By comparison, Panasonic’s new 900i series on sale from tomorrow (and the other models by Fujitsu and NEC) would seem to be at least a few steps ahead of any of the latest KDDI offerings. Please see the
Speed Wars, Flatlining
Of course KDDI seems to have two significant tactical advantages over DoCoMo at the moment. W-CDMA speed maxes out at 384Kbps (with about 300 Kbps realizable) vs. WIN’s 2.4 Mbps (max). More importantly, data charges on KDDI services are set at flat rate. DoCoMo’s answers to these issues were made clearer yesterday.
While Tachikawa grumbled that KDDI has moved too fast and too early to introduce flat rates, and ruined one element of DoCoMo’s business plans for raking in cash on FOMA, Tachikawa went some way to confirming that DoCoMo will move to flat rates sooner or later this year. “We can’t sit back and relax,” he said, adding, “once [flat rates are] triggered, they are irreversible, in my view.”
If that’s not an admission that DoCoMo is going to flat rate for data packet charges this year, we’ll eat MacDonalds.
But instead of being reactive, DoCoMo is signaling a full-scale assault on KDDI by trying to moving the business beyond being a race to the bottom as the cheapest carrier.
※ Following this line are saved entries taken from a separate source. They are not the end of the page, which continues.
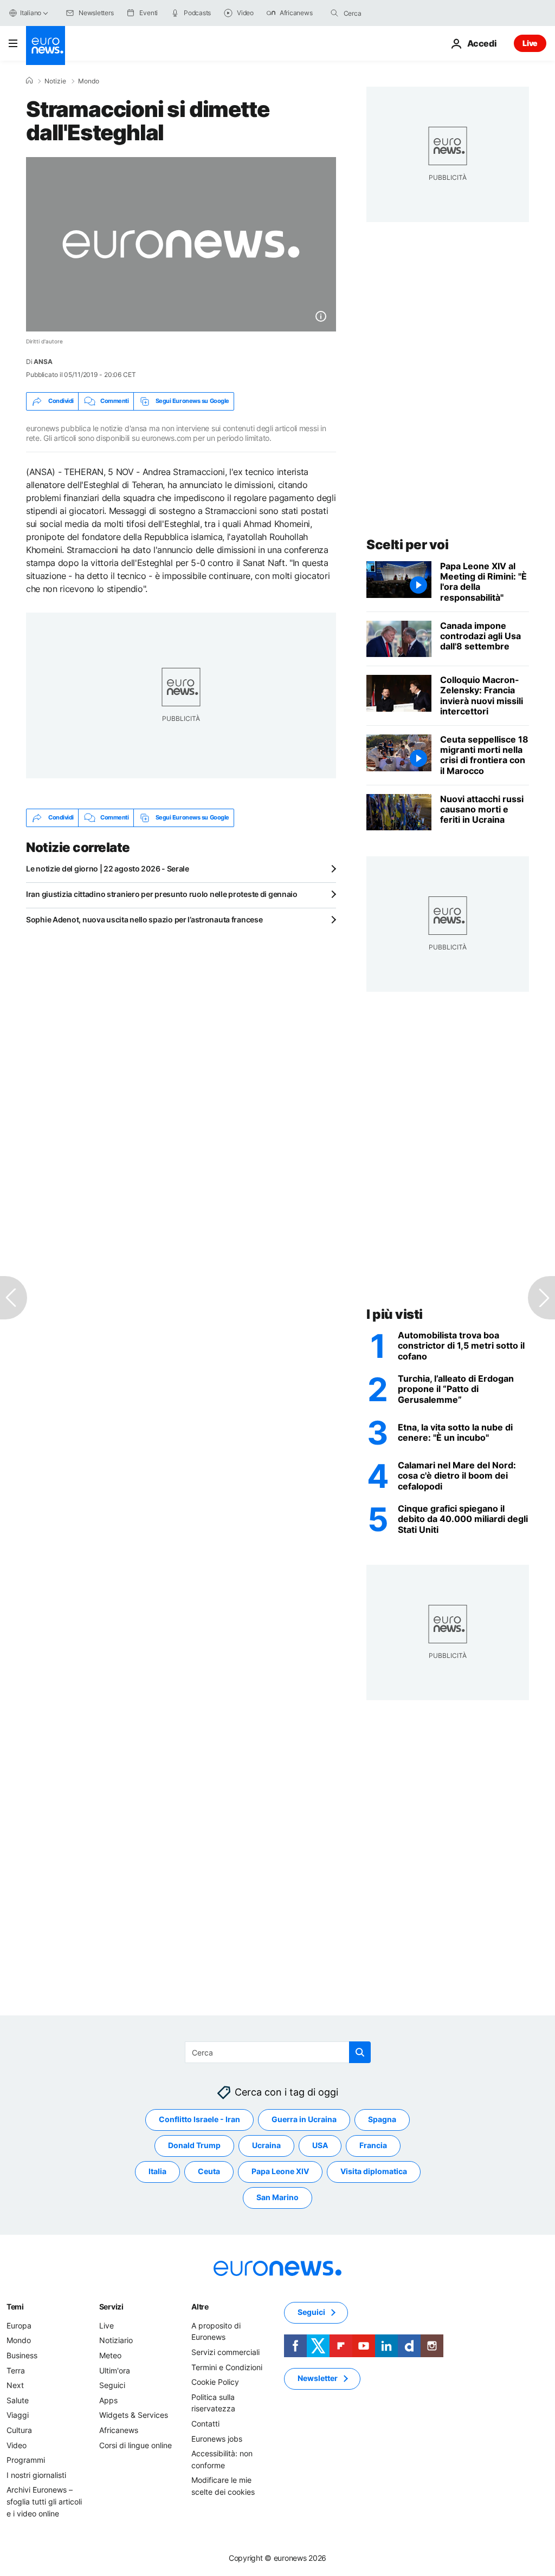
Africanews (118, 2430)
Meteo (110, 2355)
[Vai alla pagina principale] (45, 45)
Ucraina (266, 2145)
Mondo (88, 81)
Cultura (19, 2430)
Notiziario (116, 2340)
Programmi (26, 2459)
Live (530, 43)
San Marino (277, 2197)
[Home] (29, 80)
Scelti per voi (407, 544)
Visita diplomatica (373, 2171)
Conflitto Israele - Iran (199, 2119)
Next (15, 2385)
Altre (200, 2306)
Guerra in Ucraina (304, 2119)
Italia (157, 2171)
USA (320, 2145)
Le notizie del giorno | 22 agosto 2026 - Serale (107, 868)
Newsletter (318, 2378)
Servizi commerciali (225, 2352)
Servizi (111, 2306)
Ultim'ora (114, 2370)
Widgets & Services (133, 2415)
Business (22, 2355)
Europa (19, 2325)
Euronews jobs (216, 2438)
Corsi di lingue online (135, 2445)
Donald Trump (194, 2145)
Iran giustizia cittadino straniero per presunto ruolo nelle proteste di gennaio (162, 894)
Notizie (55, 81)
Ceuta (209, 2171)
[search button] (334, 13)
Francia (373, 2145)
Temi (15, 2306)
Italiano (30, 13)
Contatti (205, 2423)
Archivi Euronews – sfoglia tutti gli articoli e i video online (44, 2502)
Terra (16, 2370)
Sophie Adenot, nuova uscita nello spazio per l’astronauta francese (144, 919)
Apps (108, 2400)
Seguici (112, 2385)
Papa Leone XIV (280, 2171)
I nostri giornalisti (36, 2475)
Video (17, 2445)
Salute (18, 2400)
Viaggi (18, 2415)
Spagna (382, 2119)
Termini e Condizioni (226, 2367)
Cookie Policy (215, 2381)
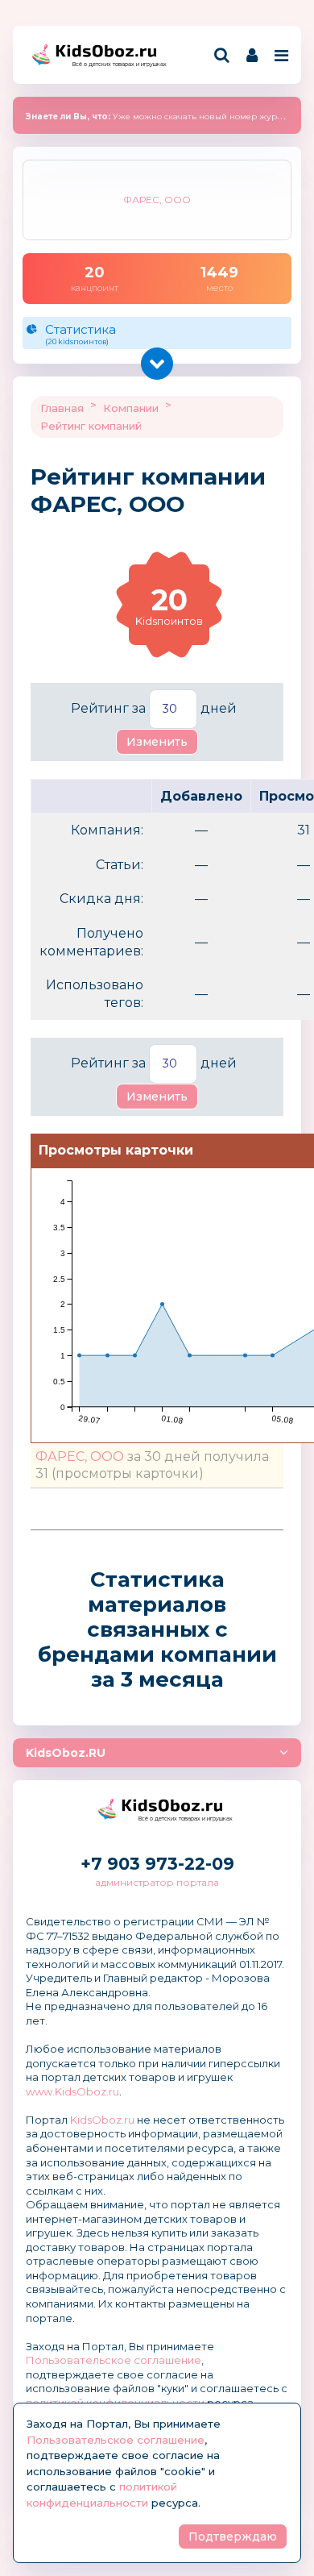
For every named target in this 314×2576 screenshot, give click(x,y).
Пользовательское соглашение (113, 2359)
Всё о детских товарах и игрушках (114, 64)
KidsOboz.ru (102, 2119)
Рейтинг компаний (91, 425)
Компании (131, 408)
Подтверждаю (232, 2536)
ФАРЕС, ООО (79, 1456)
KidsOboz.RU (65, 1753)
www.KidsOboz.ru (72, 2091)
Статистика (80, 334)
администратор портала (157, 1882)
While it’s a war DoCoMo can afford to win, the issue now is to move to HSPDA as soon as possible and arm customers with m-commerce functions with the mobile FeliCa chip, Tachikawa said.
Repeating the phrase “paradigm shift” repeatedly, DoCoMo’s strategy now is to sandwich itself between retailers for transactions with cellular phones just becoming tools for a whole new series of businesses the company is planning around m-commerce.
The shift from moving from a packet/ ARPU boosting bill collector to an m-commerce company has nothing to do with KDDI going flat rate, says DoCoMo.